Photo: David Baird
Richard Whitehead sits in the back of his tour vehicle, his artificial legs stretched into the front of the 4x4, dandling his baby daughter on his lap. Already 25 days into his challenge, he is about to run around Nottingham's Embankment as part of a family 5km race to raise funds for his charities. A couple of days earlier, supporters welcomed him to the Old Market Square and hundreds have turned out to run with him. He seems a quiet and down-to-earth person, so what does he think about the media attention? "It's just part of the job really. It's part of doing a challenge like this but sometimes it's quite overwhelming because you have to do two or three hours press before you go out and do a run."
He is a congenital amputee, meaning that his limbs were missing when he was born. After competing in and excelling at various sports including gymnastics, swimming and sledge hockey he decided to run the New York Marathon despite never having run a mile before. "I was inspired to start running by an athlete called Terry Fox who tried to run from the east to the west of Canada before he died of sarcoma cancer", he says. His first marathon was a tough but rewarding experience, helped by the gift of a pair of high-tech running legs from their manufacturer, Ossur.
Richard became hooked on running and was the first amputee to run a marathon in under three hours, now holding the world record of 2:42:52 for the full marathon and 1:14:59 for the half. He had wanted to run a marathon distance in the London Paralympics, but there is no marathon event for leg amputees and his request to run against arm amputees was rejected. Undeterred, he made an incredible switch from long distance running to sprinting, competing in both the 100m and 200m races, winning gold and setting another world record in the latter. "Obviously I was disappointed not to be allowed to run the marathon, but it opened up another opportunity and I did quite well. Whether it's 200m or a marathon, I give it my all. I enjoy running, whether on the track or the road. 200m is a bit short for a runner like me but running in a stadium in front of 80,000 people is quite nice."
Photo: David Baird
So, what made him want to do this particular long distance challenge? "It's an event I've been planning for quite a while after winning gold last year. It's about celebrating life and breaking down barriers. I wanted to leave a lasting legacy on sport and for me, this forty marathon event is more important than winning the gold in London. The challenge is all about the determination it takes to run a marathon. There are obstacles and barriers to overcome every day but with a strong team around you, you can do anything." It's clear that teamwork is an important part of Richard's success. A support vehicle and entourage follows him on his runs; attending to both his well being, and the publicity and fundraising efforts.

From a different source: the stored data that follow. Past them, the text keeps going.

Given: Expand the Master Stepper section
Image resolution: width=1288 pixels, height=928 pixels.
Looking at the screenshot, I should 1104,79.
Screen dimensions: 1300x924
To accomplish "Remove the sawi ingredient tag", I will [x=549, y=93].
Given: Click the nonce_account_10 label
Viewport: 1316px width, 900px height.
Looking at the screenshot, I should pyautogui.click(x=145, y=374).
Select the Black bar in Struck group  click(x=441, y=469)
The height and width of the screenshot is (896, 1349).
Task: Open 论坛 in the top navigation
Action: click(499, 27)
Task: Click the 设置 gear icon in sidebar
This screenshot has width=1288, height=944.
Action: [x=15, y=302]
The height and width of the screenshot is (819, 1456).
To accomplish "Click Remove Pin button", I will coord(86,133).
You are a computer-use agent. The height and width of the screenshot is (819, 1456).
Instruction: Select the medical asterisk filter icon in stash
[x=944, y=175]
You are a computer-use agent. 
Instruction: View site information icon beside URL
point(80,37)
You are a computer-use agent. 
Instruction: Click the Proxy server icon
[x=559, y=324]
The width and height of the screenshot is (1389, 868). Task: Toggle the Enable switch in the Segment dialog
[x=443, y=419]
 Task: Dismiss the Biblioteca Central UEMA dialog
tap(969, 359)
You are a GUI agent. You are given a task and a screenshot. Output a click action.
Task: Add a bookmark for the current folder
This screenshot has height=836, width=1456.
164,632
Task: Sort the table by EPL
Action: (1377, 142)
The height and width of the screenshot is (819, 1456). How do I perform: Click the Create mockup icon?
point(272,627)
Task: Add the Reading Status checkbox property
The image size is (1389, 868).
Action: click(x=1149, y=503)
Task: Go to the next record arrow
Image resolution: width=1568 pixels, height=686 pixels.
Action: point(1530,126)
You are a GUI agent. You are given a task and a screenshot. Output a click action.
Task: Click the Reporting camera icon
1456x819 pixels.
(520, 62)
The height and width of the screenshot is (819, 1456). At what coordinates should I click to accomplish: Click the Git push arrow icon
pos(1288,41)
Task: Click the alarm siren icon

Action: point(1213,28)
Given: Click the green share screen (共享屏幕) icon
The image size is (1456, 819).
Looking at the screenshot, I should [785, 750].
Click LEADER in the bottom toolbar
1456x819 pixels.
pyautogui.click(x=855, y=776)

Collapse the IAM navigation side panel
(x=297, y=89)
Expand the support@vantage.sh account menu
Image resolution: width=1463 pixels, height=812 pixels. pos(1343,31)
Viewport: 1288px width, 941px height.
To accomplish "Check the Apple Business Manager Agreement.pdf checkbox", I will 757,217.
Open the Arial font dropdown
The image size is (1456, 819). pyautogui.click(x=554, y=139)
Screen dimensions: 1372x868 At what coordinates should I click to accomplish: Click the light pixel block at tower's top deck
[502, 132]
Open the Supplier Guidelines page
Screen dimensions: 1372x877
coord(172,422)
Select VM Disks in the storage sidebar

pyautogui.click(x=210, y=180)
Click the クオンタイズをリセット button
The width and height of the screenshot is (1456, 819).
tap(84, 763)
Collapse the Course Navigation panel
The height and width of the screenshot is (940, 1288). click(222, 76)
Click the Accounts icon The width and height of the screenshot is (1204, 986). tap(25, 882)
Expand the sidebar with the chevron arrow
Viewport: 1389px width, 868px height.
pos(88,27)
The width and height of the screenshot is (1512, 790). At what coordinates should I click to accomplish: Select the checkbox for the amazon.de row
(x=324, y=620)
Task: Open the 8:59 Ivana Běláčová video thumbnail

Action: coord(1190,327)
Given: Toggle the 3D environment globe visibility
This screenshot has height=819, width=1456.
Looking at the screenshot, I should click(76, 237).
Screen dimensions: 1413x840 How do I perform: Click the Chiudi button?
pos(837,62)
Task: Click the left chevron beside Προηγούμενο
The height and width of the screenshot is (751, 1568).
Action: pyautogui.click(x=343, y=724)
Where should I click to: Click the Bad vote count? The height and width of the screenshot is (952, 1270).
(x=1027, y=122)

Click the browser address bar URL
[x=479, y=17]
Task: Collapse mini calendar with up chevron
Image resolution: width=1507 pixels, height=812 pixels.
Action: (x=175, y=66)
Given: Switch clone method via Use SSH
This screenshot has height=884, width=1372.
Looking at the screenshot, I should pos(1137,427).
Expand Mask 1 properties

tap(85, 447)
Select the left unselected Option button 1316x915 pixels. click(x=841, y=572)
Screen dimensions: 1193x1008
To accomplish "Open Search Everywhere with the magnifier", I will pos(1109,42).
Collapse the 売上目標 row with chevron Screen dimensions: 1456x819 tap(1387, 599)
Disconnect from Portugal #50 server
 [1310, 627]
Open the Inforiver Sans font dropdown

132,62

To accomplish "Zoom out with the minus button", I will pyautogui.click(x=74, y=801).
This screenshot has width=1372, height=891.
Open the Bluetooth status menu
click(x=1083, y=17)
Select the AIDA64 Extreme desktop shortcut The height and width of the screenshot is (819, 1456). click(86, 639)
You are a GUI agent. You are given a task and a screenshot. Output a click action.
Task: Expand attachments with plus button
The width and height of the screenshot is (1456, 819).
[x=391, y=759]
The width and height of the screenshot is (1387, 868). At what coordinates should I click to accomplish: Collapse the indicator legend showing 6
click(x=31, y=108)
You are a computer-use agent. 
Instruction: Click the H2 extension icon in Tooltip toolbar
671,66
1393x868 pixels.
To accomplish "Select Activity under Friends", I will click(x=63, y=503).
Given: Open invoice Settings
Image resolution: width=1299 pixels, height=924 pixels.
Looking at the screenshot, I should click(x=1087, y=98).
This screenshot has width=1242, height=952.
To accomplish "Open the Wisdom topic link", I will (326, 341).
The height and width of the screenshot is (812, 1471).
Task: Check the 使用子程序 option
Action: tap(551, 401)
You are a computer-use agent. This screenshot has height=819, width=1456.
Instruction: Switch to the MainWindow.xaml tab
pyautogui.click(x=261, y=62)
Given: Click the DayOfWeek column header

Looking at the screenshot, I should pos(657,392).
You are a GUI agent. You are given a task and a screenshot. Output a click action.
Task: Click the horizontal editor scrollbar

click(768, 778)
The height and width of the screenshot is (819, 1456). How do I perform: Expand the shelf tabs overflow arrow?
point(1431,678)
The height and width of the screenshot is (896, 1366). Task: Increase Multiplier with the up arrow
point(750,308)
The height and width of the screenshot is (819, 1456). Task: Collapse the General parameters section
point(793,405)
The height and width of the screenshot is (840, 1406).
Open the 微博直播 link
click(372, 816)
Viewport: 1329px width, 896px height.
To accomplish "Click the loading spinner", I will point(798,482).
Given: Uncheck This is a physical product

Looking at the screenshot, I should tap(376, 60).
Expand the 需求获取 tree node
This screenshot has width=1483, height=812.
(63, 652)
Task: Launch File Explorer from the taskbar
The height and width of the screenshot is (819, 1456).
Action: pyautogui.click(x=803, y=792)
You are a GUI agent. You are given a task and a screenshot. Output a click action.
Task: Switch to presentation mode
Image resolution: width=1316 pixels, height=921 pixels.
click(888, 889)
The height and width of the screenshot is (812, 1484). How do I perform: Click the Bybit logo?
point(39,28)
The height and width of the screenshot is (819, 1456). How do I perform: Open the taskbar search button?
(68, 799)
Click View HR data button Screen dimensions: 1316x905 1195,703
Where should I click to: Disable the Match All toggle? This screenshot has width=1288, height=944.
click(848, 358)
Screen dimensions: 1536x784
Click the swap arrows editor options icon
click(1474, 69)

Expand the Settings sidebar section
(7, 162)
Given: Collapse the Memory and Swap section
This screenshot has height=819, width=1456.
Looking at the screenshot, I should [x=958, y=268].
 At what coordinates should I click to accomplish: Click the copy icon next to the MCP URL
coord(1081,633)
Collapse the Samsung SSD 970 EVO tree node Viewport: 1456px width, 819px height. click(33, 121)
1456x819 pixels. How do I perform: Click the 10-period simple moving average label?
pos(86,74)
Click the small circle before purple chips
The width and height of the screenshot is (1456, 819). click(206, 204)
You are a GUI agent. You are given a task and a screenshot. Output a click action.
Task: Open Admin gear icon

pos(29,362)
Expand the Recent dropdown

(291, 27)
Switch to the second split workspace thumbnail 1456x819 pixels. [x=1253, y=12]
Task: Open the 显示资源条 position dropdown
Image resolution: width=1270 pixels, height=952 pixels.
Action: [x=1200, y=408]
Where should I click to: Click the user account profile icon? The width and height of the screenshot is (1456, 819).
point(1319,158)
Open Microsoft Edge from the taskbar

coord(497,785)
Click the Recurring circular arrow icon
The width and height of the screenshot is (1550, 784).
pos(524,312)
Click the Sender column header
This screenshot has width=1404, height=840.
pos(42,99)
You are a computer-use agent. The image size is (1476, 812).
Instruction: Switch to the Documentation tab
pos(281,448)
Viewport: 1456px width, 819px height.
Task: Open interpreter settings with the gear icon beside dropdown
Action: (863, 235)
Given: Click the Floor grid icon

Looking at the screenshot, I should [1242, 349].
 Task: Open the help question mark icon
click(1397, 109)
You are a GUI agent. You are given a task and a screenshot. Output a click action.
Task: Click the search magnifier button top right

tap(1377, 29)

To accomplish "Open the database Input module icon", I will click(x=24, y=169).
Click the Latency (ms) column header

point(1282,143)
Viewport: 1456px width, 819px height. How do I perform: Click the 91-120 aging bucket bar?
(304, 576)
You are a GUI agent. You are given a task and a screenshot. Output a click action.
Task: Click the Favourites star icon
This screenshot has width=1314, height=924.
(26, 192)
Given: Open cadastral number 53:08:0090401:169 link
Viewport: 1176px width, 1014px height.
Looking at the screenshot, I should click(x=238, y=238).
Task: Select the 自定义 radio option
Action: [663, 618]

His Paralympic gold medal and the greater attention given to disabled athletes since 2012 have enabled him to get sponsorship for this endeavour. "Now sponsors are looking at Paralympic sport in the same light as our Olympic counterparts. Virgin Media have sponsored my event on the same level as Mo Farah and Usain Bolt. It's really important to have role models within Paralympic sport to sustain the impact and awareness of Paralympic athletics." A few days earlier, newspapers had shown Richard running behind his support vehicle watching 'inspirational movies’ such as Chariots Of Fire on a fifty-inch plasma screen supplied, of course, by Virgin Media. "That's obviously a bit of a publicity stunt but it's five, six, seven hours of running a day and it’s important to keep yourself motivated and interested during that time."
So, how hard is he finding the challenge? "I've had to give up a lot of things to do this, including time with my family. A lot of the athletes who have finished their seasons are just relaxing at home but I'm putting in a thousand miles. I've missed my seven-month-old daughter, Zara, and it's nice to spend a bit of time with her before I get back on the road to smash the remaining fifteen days."
Photo: David Baird
For an amputee, the fit of a prosthetic limb on the stump is all important and can make a huge difference to their comfort and ability to walk or run long distances. Painful sores are common and Richard had to swap to a hand-bike for three days of his tour after developing large blisters that wouldn't heal. "I've had lots of issues with my stumps for various reasons. People with disabilities have barriers and obstacles to overcome every day and this is just one of them". I ask whether, given that he is so much faster at running than the vast majority of people, he considers his condition to be a disability at all? "I think in life people get labelled and disability is just a label that's been stuck on me. I'm just an athlete that's lucky enough to have gone to a games and won a gold medal."
His route from John O'Groats to Land's End takes a significant diversion to pass through Nottingham, where he received a warm welcome in Market Square. "The diversion adds on about an extra hundred miles and days of running, but I feel the legacy of sport is not just for Great Britain but also for my home town. It's really important because Nottingham and Nottinghamshire have supported me in the past and this is where I grew up."
He says he has no particular plans yet for another endurance challenge. "But I plan to be at Rio 2016 to try and defend my 200m gold medal. I'll be forty then so after that I might take up another role within sport." He doesn't see any prospect of a marathon for leg amputees being included in the Paralympics soon but hopes that his achievements will encourage a reconsideration. "If I can facilitate some changes then that will my legacy in Paralympic sport. I hope leg amputees see me running and are inspired to break a three hour marathon and get towards my record."